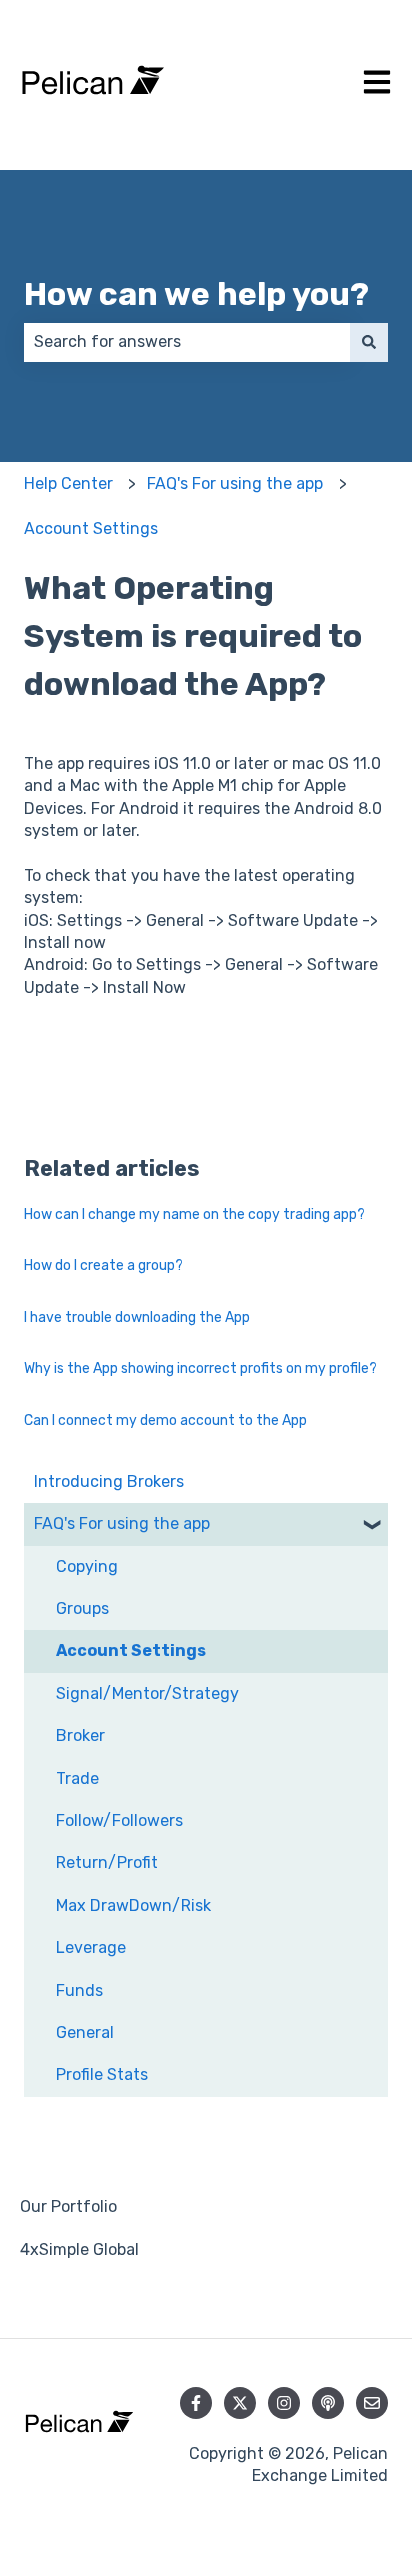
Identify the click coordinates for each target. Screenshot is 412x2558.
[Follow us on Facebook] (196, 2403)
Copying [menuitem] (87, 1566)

──────

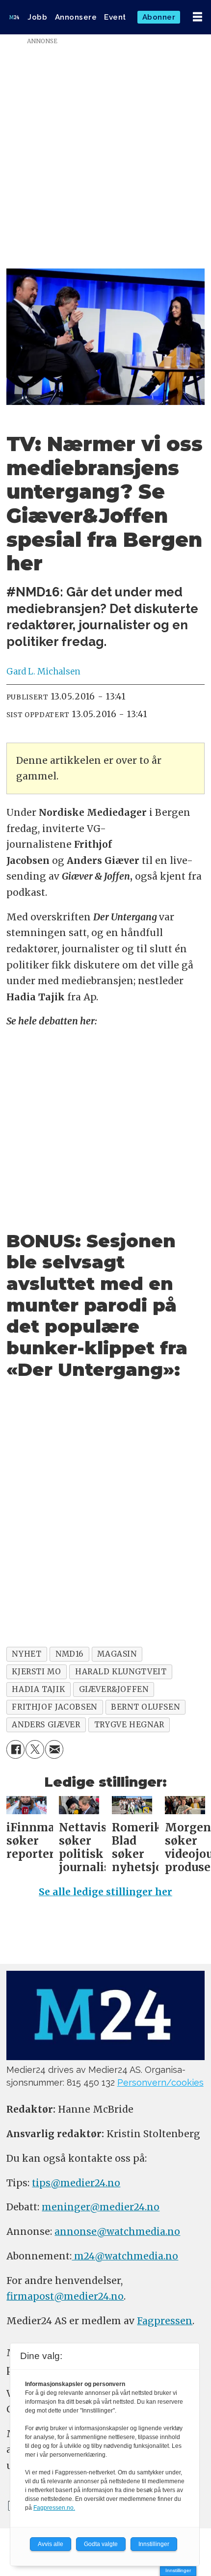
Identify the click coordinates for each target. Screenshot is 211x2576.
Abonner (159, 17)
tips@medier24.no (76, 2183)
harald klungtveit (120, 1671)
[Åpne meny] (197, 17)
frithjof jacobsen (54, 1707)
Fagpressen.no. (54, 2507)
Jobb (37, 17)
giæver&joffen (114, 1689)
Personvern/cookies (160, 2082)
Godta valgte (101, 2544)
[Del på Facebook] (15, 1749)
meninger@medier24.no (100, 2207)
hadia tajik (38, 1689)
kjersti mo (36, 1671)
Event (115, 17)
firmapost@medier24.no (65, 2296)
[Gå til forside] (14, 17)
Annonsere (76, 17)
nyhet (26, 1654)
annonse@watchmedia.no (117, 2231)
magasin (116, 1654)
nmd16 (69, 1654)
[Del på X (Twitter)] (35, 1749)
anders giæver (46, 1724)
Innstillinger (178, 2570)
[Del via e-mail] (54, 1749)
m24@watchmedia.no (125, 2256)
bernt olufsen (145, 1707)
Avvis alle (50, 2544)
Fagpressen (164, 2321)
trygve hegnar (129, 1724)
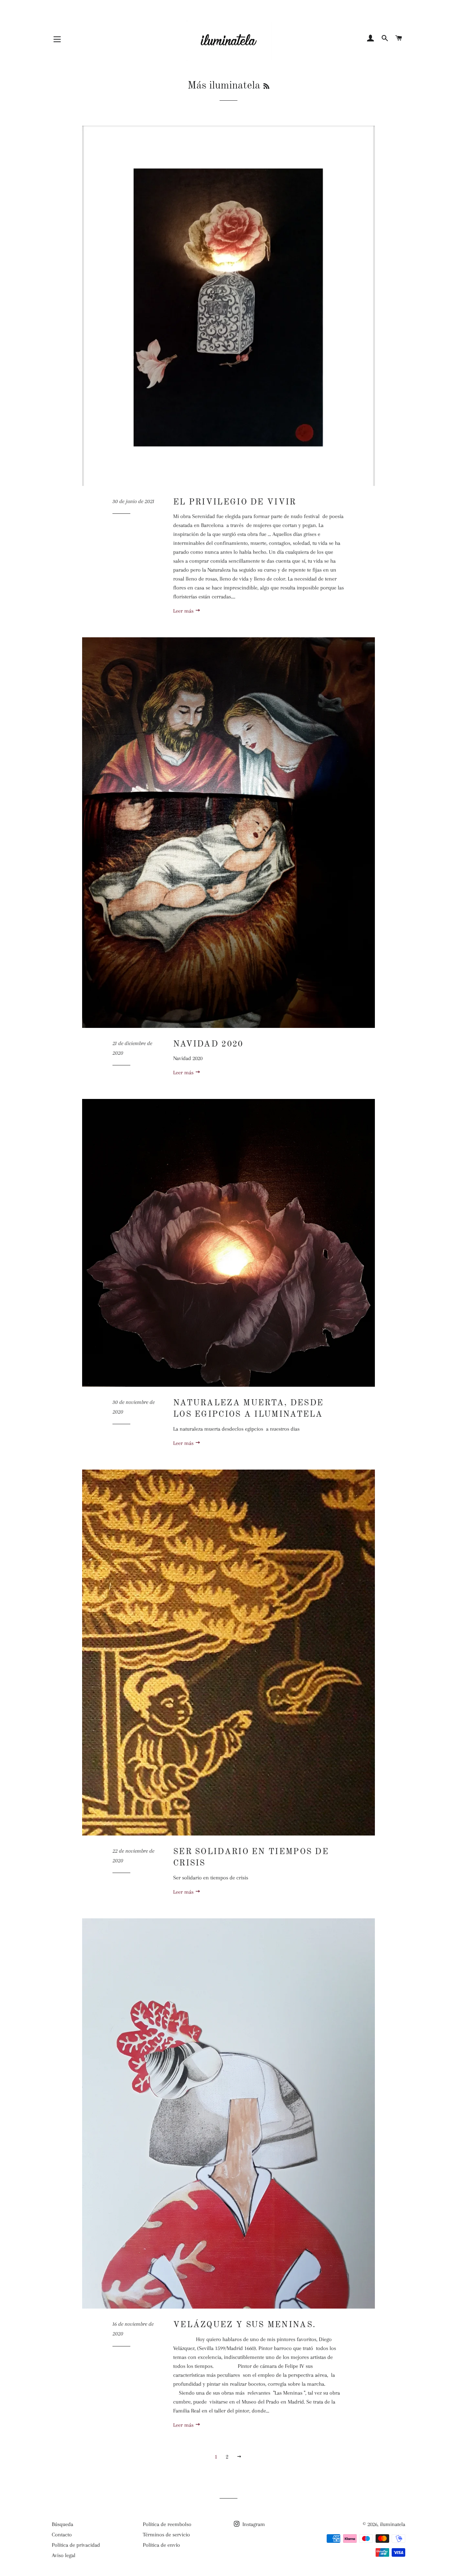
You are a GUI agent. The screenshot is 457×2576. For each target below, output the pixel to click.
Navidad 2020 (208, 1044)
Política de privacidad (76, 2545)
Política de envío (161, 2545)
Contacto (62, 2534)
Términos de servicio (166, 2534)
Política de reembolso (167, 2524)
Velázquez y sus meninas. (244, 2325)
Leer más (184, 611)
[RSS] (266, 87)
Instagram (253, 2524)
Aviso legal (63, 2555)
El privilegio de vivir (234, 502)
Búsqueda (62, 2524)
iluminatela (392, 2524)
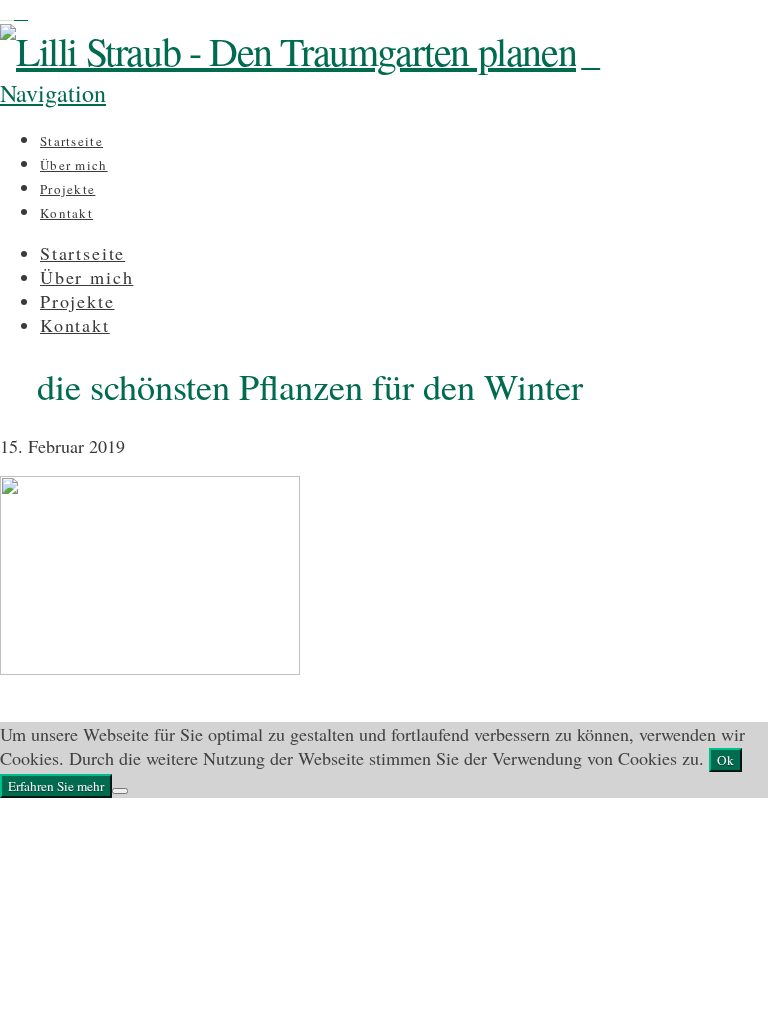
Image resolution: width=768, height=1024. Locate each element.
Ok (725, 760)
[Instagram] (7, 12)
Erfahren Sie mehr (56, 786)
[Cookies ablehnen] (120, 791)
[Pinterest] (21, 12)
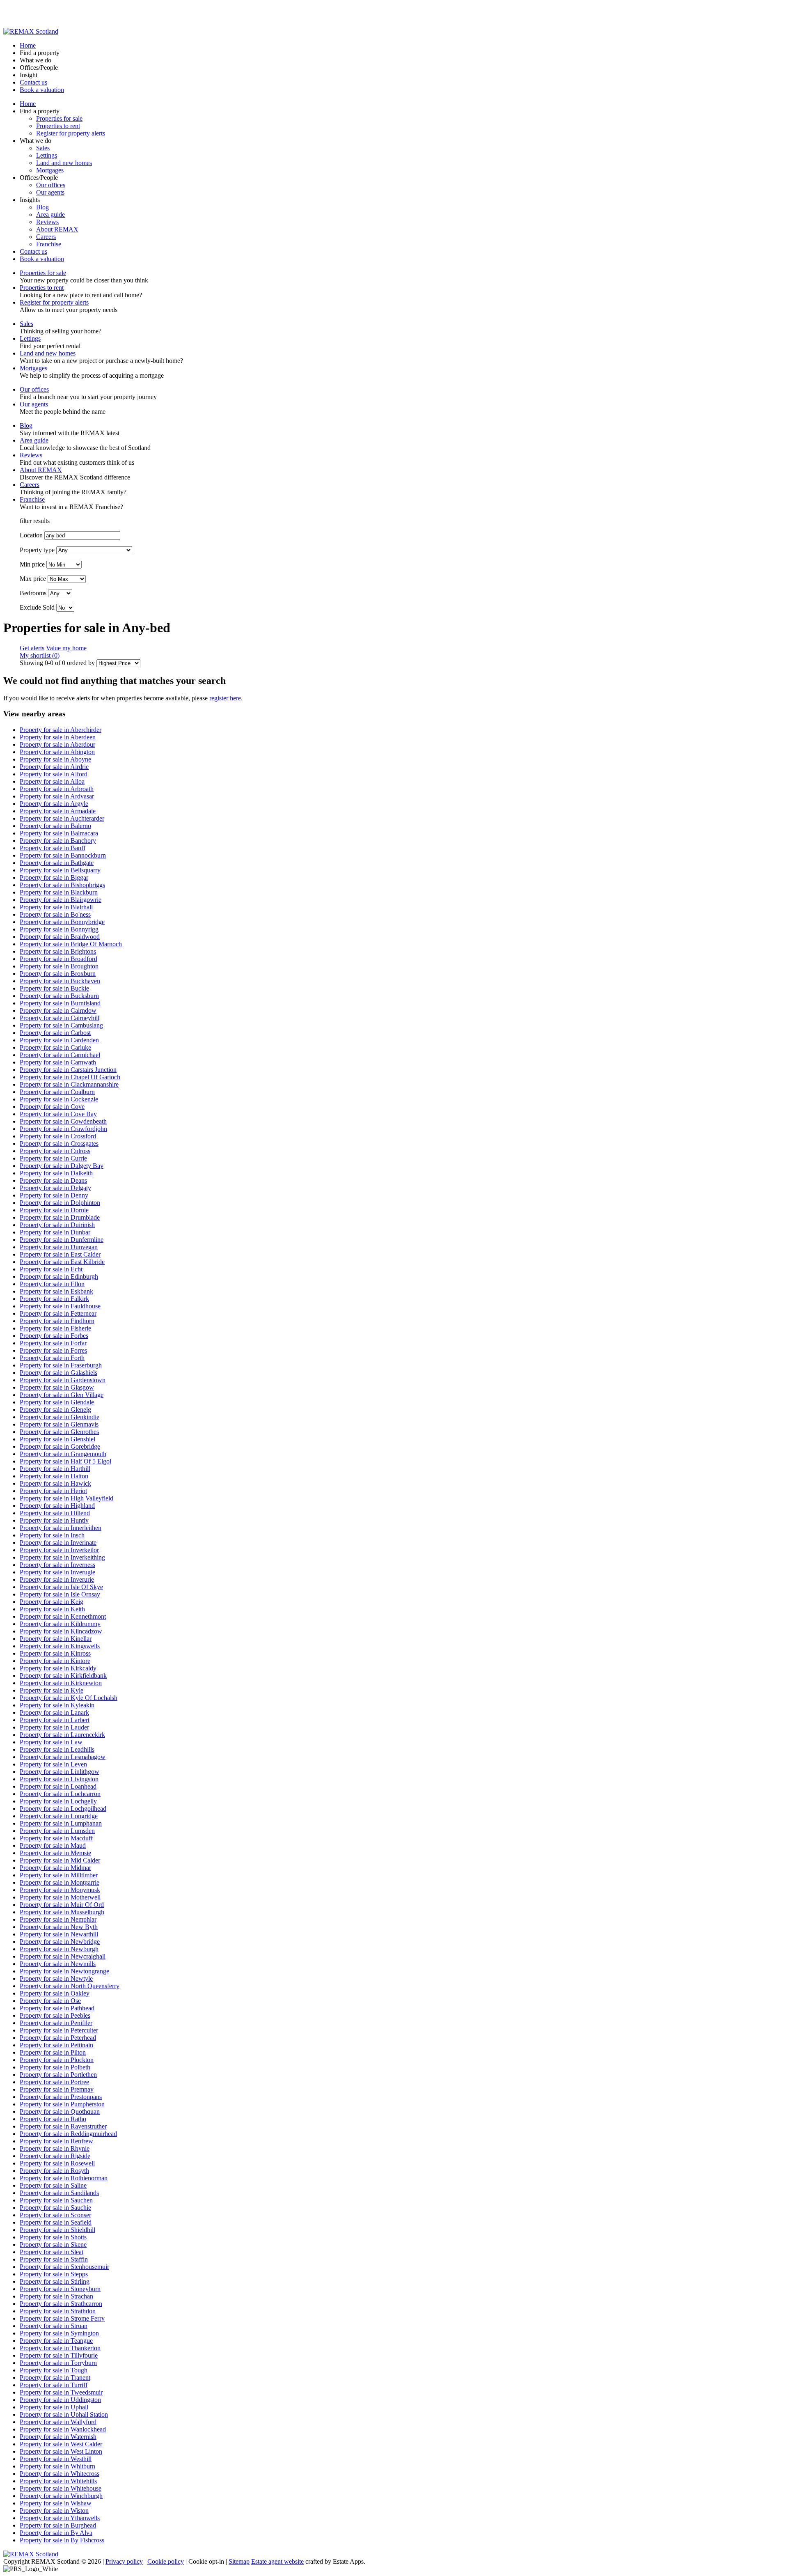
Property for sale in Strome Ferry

──────

- [WHAT IS REQUIRED]: Each line above from the one with "meninger@medier24.no (100, 2207)" up to and including the one with "nmd16 (69, 1654)" must be set down exactly, and no line outside that span may appear.

- [YOUR RESPONSE]:
meninger@medier24.no (100, 2207)
hadia tajik (38, 1689)
kjersti mo (36, 1671)
Event (115, 17)
firmapost@medier24.no (65, 2296)
[Gå til forside] (14, 17)
Annonsere (76, 17)
nyhet (26, 1654)
annonse@watchmedia.no (117, 2231)
magasin (116, 1654)
nmd16 (69, 1654)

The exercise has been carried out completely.